Catriona Murray is a senior lecturer in early modern visual and material cultures at the University of Edinburgh. She will be working on a project titled “Figuring Stuart Monarchy: Monumental Sculpture and the Royal Image, 1603–1819.” In Britain, the power of public sculpture was first fully realized and then resisted under the Stuart dynasty. Statues were erected in strategically selected locations, visually articulating the reach of royal power. However, they also became sites for public interventions, which supported and contested Stuart government.

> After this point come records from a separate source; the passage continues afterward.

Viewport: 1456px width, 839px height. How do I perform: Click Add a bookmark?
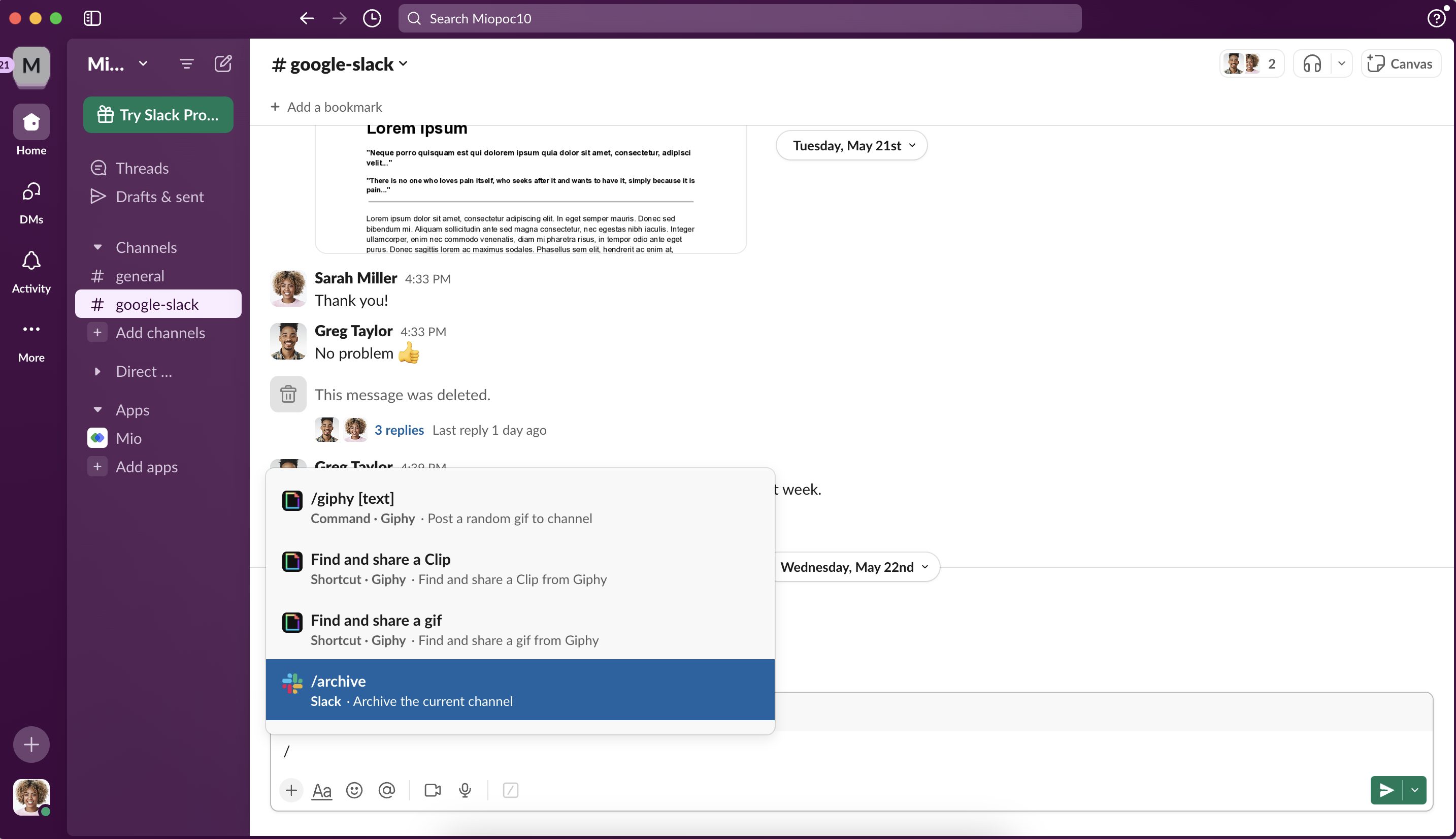(326, 107)
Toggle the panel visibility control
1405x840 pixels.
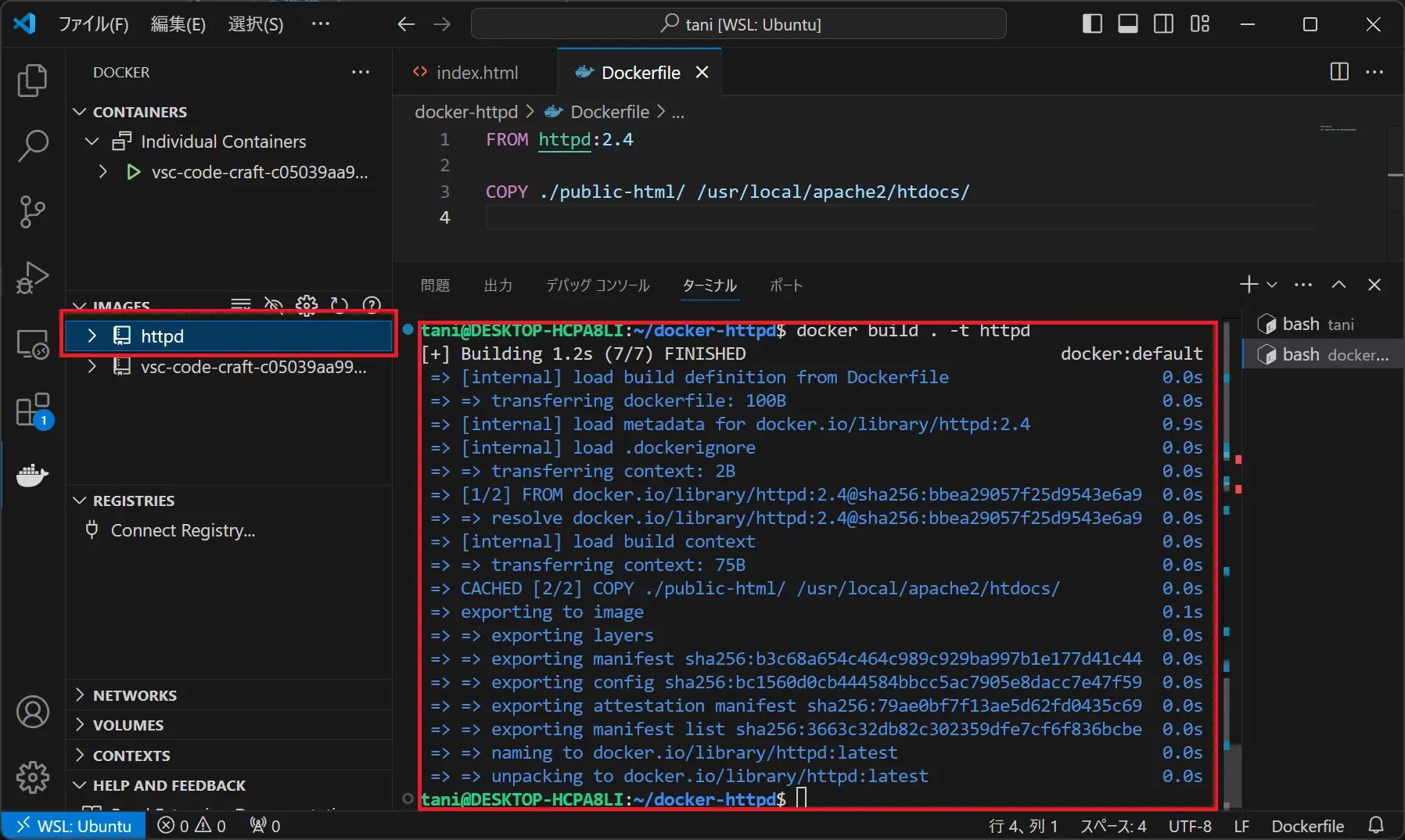[1128, 23]
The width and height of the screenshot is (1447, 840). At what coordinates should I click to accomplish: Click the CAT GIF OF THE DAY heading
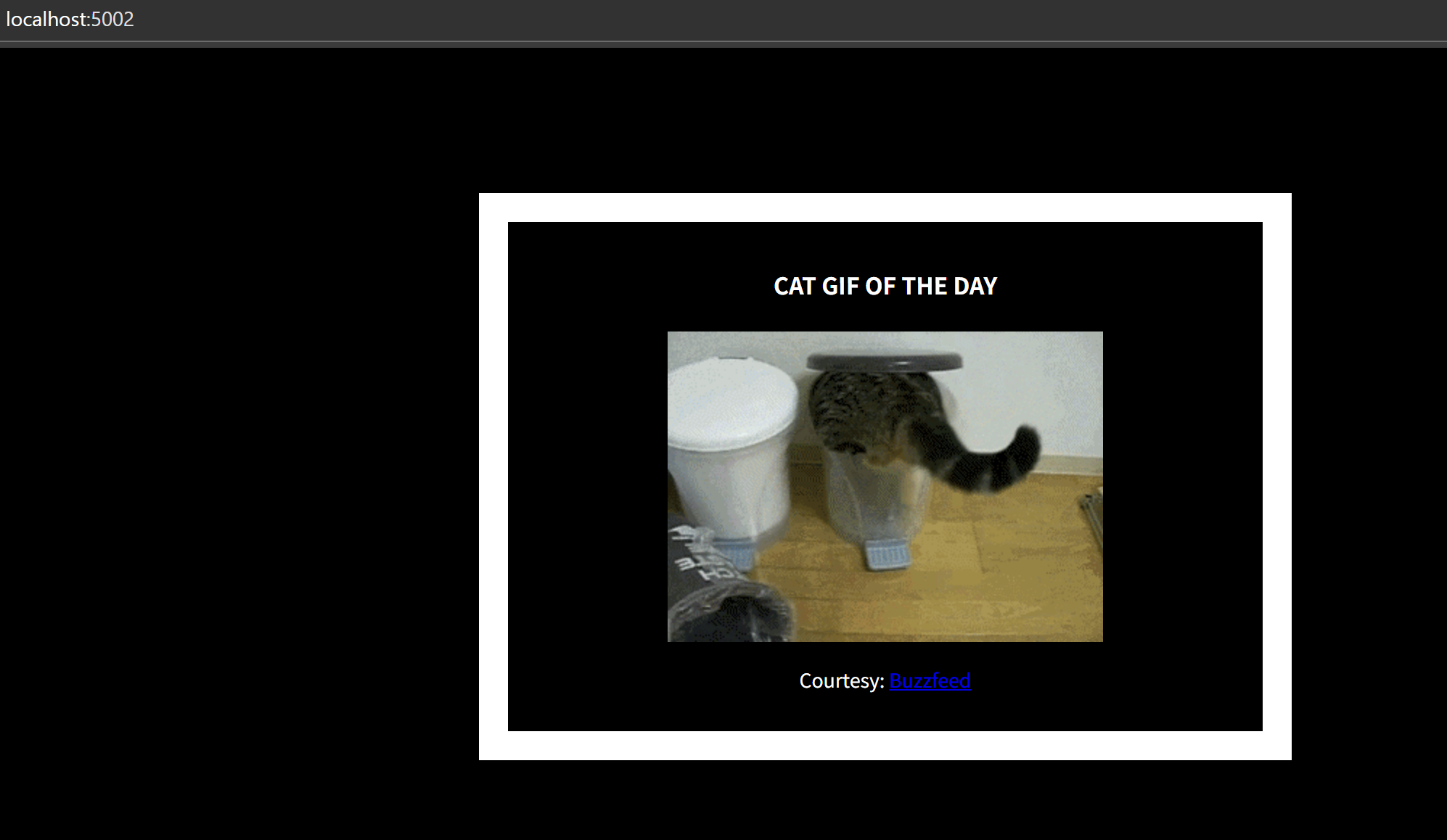(x=885, y=287)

This project offers the first in-depth analysis of the development of public sculpture as a political agent in early modern Britain. Examining contests over the creation, destruction, and restoration of Stuart sculpture, it explores how monuments mediated state authority, public loyalty, and opposition. Current debates around the memorialization of Edward Colston, Henry Dundas, and Cecil Rhodes demonstrate that monumental meanings remain vulnerable to resistance. Catriona’s work assesses long-standing issues surrounding the display of public sculpture at a critical historical juncture and will shift understanding of the politics of monumental commemoration.
Michael Prokopow
Michael Prokopow is an associate professor in the department of history and visual culture, OCAD University, Toronto. Michael returns to the YCBA to continue his research into the museum’s collection of paintings by Arthur Devis. Michael’s interrogation of Devis’s careful presentation of sitters, interior architecture, and objects is part of his broader research into racial capitalism, material gentility, and visual representations of imperial culture. It builds on existing decolonizing readings of eighteenth-century British group portraiture and the interrogation of aristocratic domesticity to reveal inextricable relationships between the economic systems of colonialism, the global circulation of goods, and the enslavement of African and African diasporic peoples. The project also considers the curatorial histories and strategies of the display of Devis's images, with a goal of developing and advancing a decolonizing museology focused on interpretive didactics and institutional labels.
Jennifer Sarathy
Jennifer is a PhD candidate in art history at the CUNY Graduate Center. Her dissertation, “Art and the Land: Expanded Cartographies of Postcolonial British Art,” examines art in urban and rural landscapes in the United Kingdom in the 1960s and 1970s. It develops a counternarrative of postwar British art, placing artworks that mapped and remapped space by artists like Ian Hamilton Finlay, Susan Hiller, Richard Long, Stephen Willats, and Marie Yates in dialogue with works by Black British artists from the postwar diaspora, including Rasheed Araeen, Frank Bowling, Felipe Ehrenberg, David Medalla, and Aubrey Williams. These diverse artists are analyzed in relation to an increasingly contentious postcolonial national landscape, drawing parallels between representations of space and charged debates over borders, citizenship, and belonging at the time.
Lindsay Wells
Lindsay Wells completed her PhD in art history at the University of Wisconsin, Madison, in 2021 and was most recently a Getty Research Institute–National Endowment for the Humanities Postdoctoral Fellow at the Getty Research Institute. During her time at the YCBA, Lindsay will research a new chapter of her current book project, Evergreen Empire: Plants, Power, and Race in Pre-Raphaelite and Aesthetic Art. This study argues that botanical motifs are essential to understanding how two nineteenth-century art movements evolved in tandem with British imperialism. Thousands of new plants entered British gardens from abroad during this period. The book recovers how the imperialist and racialized rhetoric surrounding these introductions found vivid expression in Pre-Raphaelite and Aesthetic art. During the award period, Lindsay will conduct research for the fourth chapter, which examines narratives about whiteness embedded in the floral imagery of Aesthetic visual culture. Interdisciplinary in its scope, the book will demonstrate how the plants in Pre-Raphaelite and Aesthetic art conceal beneath their leaves the entwined history of imperial plant hunting, Victorian horticulture, and British painting.